Written task 1: In the rows below, change "Given" to "Task" everywhere it appears and give the rows again with everything else unchanged. Leave the pictures out.
--- start Passage shown ---
The USD weakened against most of its counterparts as extensive unrest is present in the US after a police officer killed a man in Minneapolis. Despite the market’s immunity to the violence spreading, we tend to maintain some worries for further escalation. Also, Trump’s press conference on Friday about China didn’t seem to deter the markets as stock-markets tended to rebound after a slight drop on Friday. At his speech, the US President stated that the US would withdraw from the WHO and that the special status enjoyed by Hong Kong is to be reversed, as all tariffs and sanctions that apply for Mainland China are to apply for Hong Kong as well, as analyzed in Friday’s report. It should be mentioned though that despite headlines mentioning that the US President announced unprecedented action against China, we consider most of the US actions directed at Hong Kong and to a lesser degree to China as such. Also, the measures remain somewhat vague hence there may be some room for negotiations between the two countries, while other analysts consider that the US President did not implement the harshest measures available. It remains to be seen how fast and how wide, the US President’s words are to transform into actual policies against China. The situation remains tense as China’s response is expected and should the situation escalate further, we could see safe-haven flows present in the markets. For the time being, it should be mentioned that investors seemed to concentrate more on the reopening of the economy and the prospect of recovery. EUR/USD continues to rise and during today’s Asian session broke the 1.1120 (S1) line, now turned to support. We maintain a bullish outlook for the pair as long as it remains above the recently steepened upward trendline incepted, since the 26th of the month. Should the pair find fresh buying orders along its path, we could see it aiming if not breaking the 1.1180 (R1) line. In a selling momentum, we could see the pair breaking the prementioned upward trendline the 1.1120 (S1) line and aim for the 1.1060 (S2) level.
--- end Passage shown ---
--- start Excerpted data ---
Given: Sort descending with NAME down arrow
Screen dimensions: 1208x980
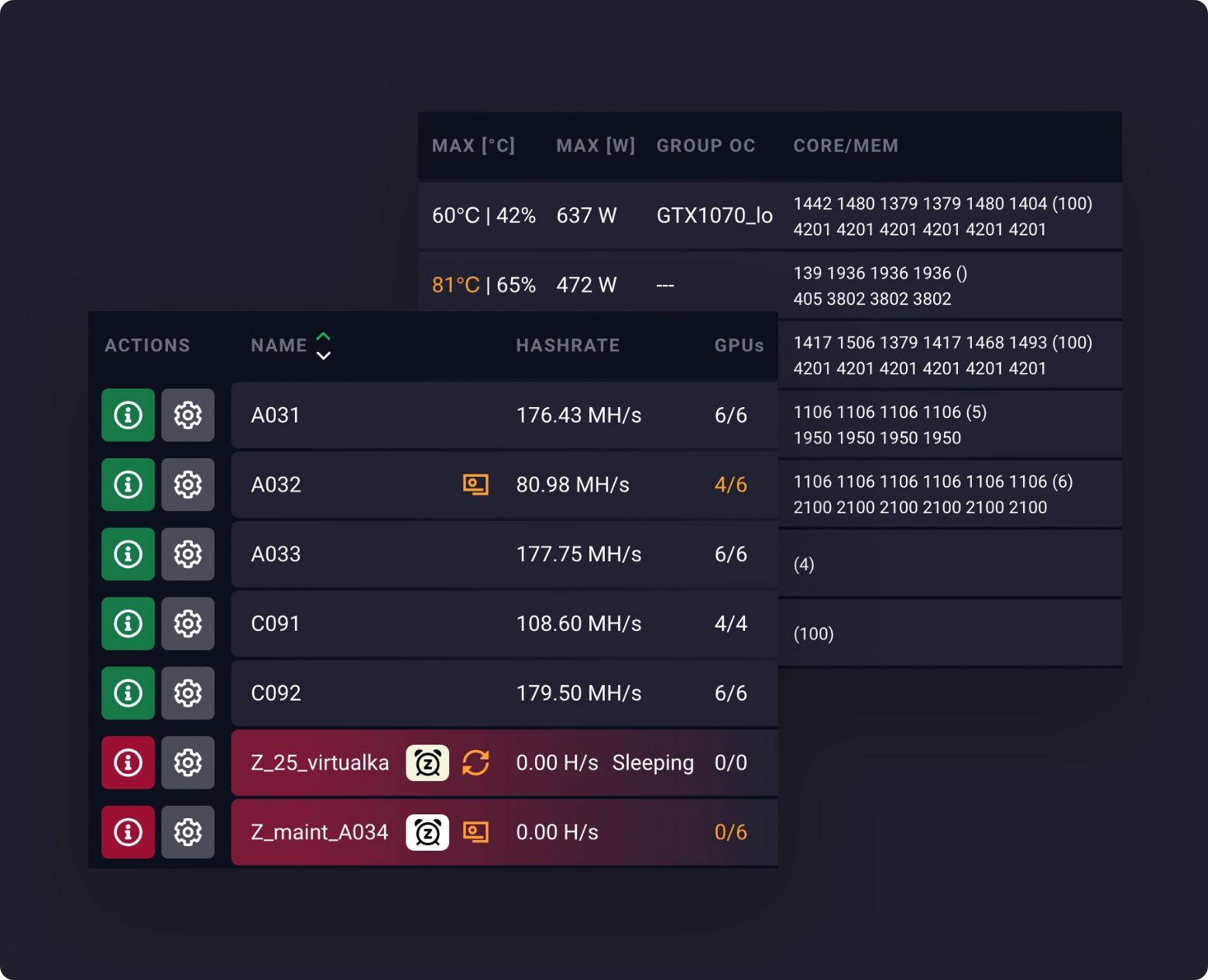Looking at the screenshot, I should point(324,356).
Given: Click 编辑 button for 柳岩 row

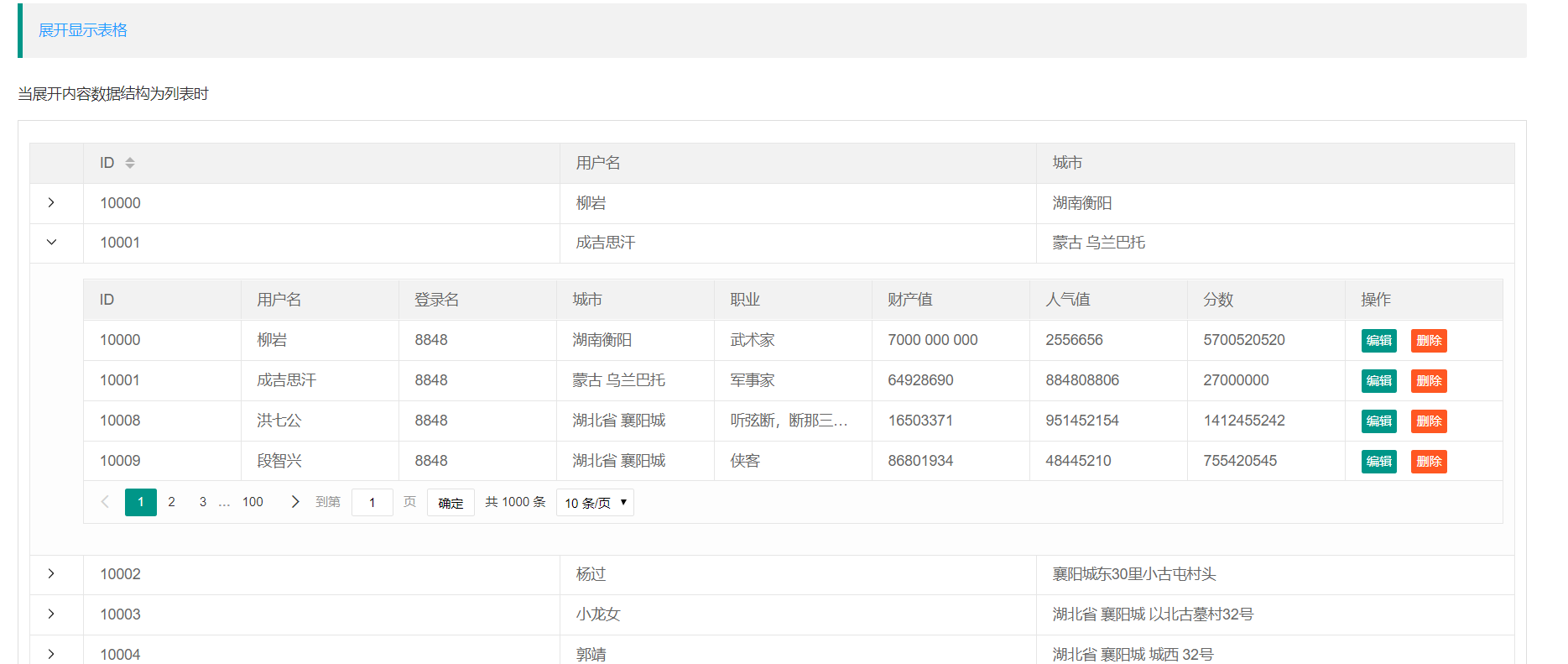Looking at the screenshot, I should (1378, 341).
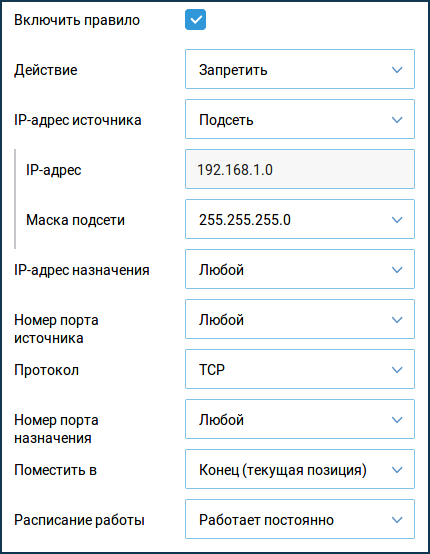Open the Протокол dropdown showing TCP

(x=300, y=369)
--- end Excerpted data ---
Written task 2:
Answer these questions about the currency commentary above:
(a) Which organization did the US President say the US would withdraw from?
(b) Which line did EUR/USD break during today's Asian session?
(c) In a selling momentum, which level could the pair aim for?

Written response 1:
Task: Sort descending with NAME down arrow
Screen dimensions: 1208x980
Looking at the screenshot, I should point(324,356).
Task: Click 编辑 button for 柳岩 row

Looking at the screenshot, I should (1378, 341).
Open the Протокол dropdown showing TCP

(x=300, y=369)

Written response 2:
(a) The WHO.
(b) The 1.1120 (S1) line.
(c) The 1.1060 (S2) level.